Isso tudo para dizer que fico a favor do acordo, por duas razões: uma é a possibilidade de distribuição de publicações de todo tipo - dos jornais aos livros escolares - feita pelos dois grandes pólos de publicação em português, Portugal e Brasil. Essa possibilidade promove concorrência e não só leva a uma baixa dos preços, mas também faz com que se possa usar indiscriminadamente livros de qualquer uma das origens, sem o impasse visto até aqui com relação aos livros publicados em cada lado do Atlântico, sobre os direitos de edição da obra em cada país e sobre a impossibilidade de se comercializarem edições feitas no outro país. Suponho eu, ao menos, que assim seja, pelo que li das implicações legais do acordo e, também, pela querela entre o Agualusa e o Graça Moura... mas isto já são outros quinhentos... anos.
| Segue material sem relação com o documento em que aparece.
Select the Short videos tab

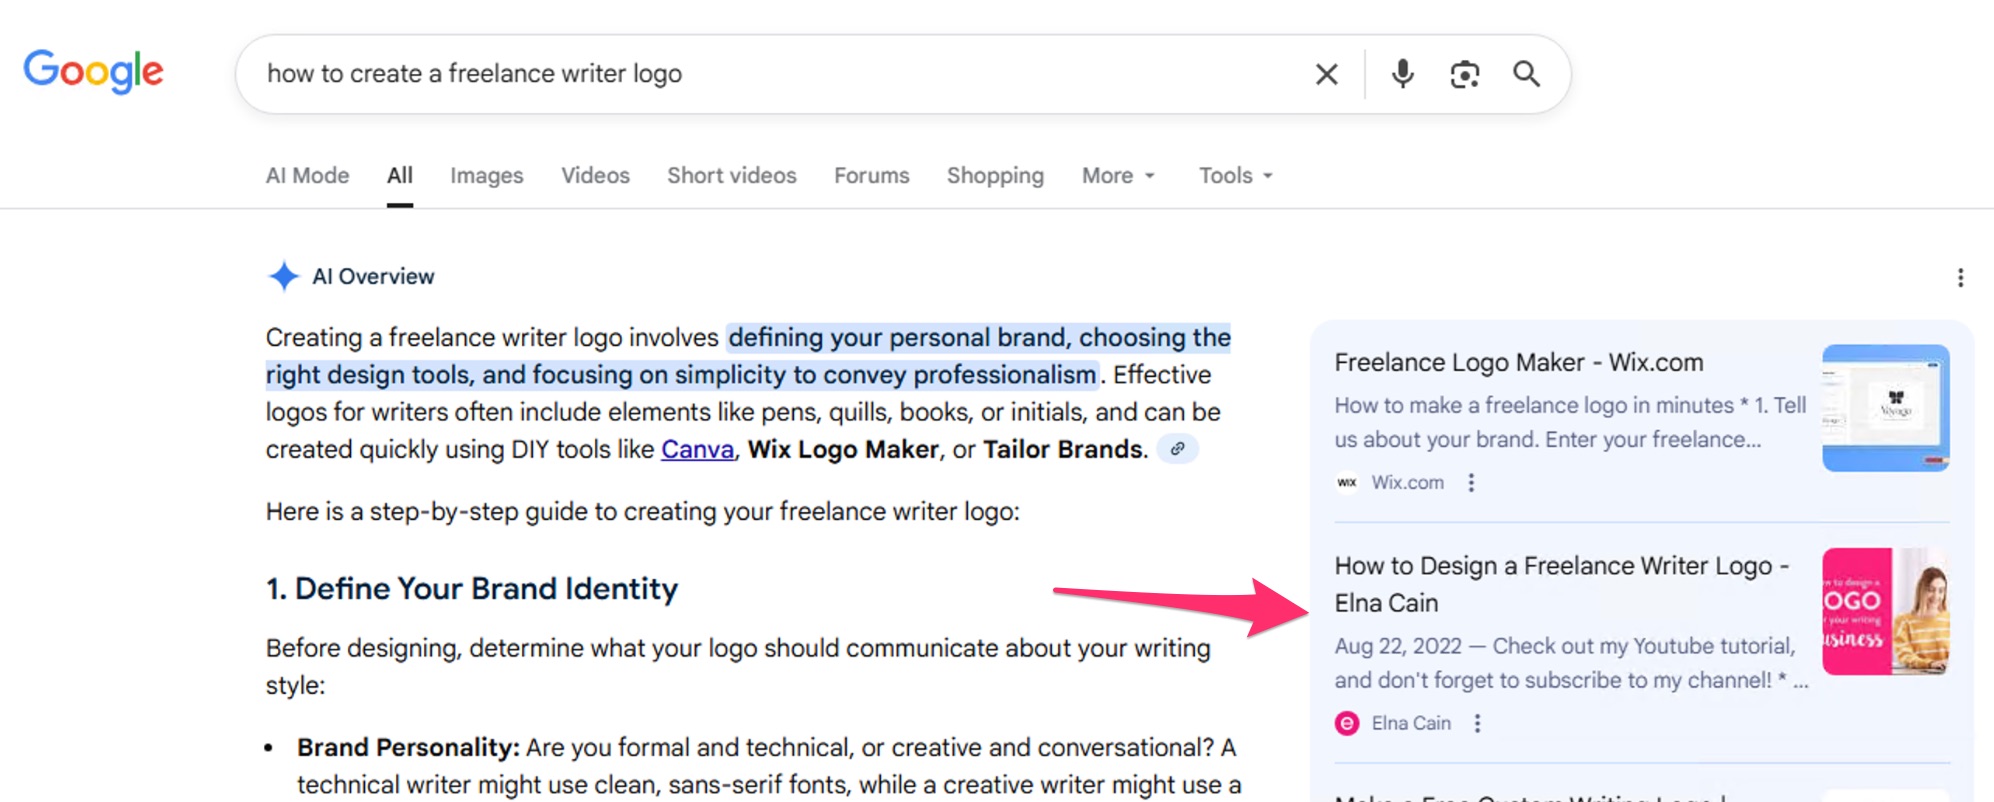tap(731, 176)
A outra razão, para mim mais tranquilizadora, é, como técnica, saber que a ortografia não altera em nada a expressão identitária de um povo. Diminui a margem de reconhecimento imediato ou para os menos informados, por não trazer em suas linhas o equivalente lingüístico às letrinhas AOC, mas todos continuarão a falar do mesmo jeitinho. Uns, como nós, caiçaras aqui do Rio, continuarão a eliminar o "R" final depois de "a" e "e", e vamos todos
falá e comê no calçadão em diaj de sów. Outros, vão vere o fqp a jogare pelo Puorto no estádio do Dragão. Os alfacinhas vão para a pischina falar mal dos faschistas e aí em Sampa, vocês vão continuar cOmendo dois pastew e um chopis...

PS: Para outras discussões vejam aqui textos de muita gente, inclusive meus, sobre esses arquiusados argumentos para validar uma ou outra variedade como a melhor. Continuo achando que o que interessa não é ter razão, é ser feliz e construir um mundo possível em qualquer das variedades. E, sobretudo, usar a língua como ponte e não como barreira ou posto de controle fornteiriço. Considero que faço isso e fazem também os autores dos blogs que freqüento.